Krisianto menekankan pentingnya program Duta Genre sebagai bagian dari upaya memperkuat ketahanan keluarga melalui generasi muda. Menurutnya, tantangan yang dihadapi remaja di masa depan sangat kompleks, sehingga pembinaan melalui program Genre diharapkan mampu mengarahkan mereka untuk menjauhi pernikahan dini, perilaku seksual menyimpang, serta narkoba.

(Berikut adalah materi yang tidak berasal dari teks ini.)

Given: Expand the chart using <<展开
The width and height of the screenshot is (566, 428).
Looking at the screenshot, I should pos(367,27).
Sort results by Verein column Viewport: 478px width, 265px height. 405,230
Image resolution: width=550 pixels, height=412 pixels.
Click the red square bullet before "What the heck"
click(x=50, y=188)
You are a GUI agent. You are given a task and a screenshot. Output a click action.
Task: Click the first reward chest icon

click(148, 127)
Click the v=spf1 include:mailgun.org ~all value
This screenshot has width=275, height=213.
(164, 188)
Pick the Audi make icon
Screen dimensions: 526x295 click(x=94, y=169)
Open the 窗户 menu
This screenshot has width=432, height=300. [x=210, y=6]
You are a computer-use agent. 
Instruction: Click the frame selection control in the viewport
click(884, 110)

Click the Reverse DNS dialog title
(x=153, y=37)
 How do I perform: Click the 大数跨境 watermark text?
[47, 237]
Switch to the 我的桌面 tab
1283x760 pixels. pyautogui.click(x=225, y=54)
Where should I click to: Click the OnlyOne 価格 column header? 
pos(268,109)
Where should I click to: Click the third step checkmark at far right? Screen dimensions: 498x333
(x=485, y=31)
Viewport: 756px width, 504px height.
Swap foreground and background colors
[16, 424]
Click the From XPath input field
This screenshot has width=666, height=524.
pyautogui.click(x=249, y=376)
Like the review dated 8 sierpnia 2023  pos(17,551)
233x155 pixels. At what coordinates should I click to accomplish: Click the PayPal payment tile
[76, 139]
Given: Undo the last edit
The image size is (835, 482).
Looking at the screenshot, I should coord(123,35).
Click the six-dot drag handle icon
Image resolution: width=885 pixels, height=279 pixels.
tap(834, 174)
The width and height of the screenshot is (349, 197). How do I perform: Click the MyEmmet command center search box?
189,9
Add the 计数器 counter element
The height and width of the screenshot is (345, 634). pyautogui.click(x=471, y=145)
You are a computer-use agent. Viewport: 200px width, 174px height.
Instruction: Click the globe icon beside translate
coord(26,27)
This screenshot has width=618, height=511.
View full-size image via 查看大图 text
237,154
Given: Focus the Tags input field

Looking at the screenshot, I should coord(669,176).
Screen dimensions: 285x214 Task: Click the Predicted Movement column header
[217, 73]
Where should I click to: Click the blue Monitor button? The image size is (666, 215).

“Generasi muda perlu disiapkan agar dapat menghadapi berbagai masalah yang muncul, terutama menjelang bonus demografi 2030. Remaja yang sehat dan cerdas sangat penting untuk mengisi peluang ini,” tegas Krisianto.
Sebelum mencapai tahap grand final, para peserta telah mengikuti serangkaian pelatihan dan seleksi sejak 29 Agustus hingga 2 September 2024. Kepala Bidang Keluarga Berencana, Ketahanan dan Kesejahteraan Keluarga, Diah Pancasilaningrum, menjelaskan bahwa program Duta Genre bertujuan untuk menciptakan figur panutan di masyarakat yang dapat mensosialisasikan program Genre secara lebih luas.
Dewan juri dalam acara ini terdiri dari para profesional dan pejabat setempat, termasuk Slamet Hartono, Dra. Rustin Harwanti, Firda Mustika Galih Pamulan, Arbina Satria Afiatan, Galih Yoga Saputro, serta juri kehormatan Nungky Harry Rachmad.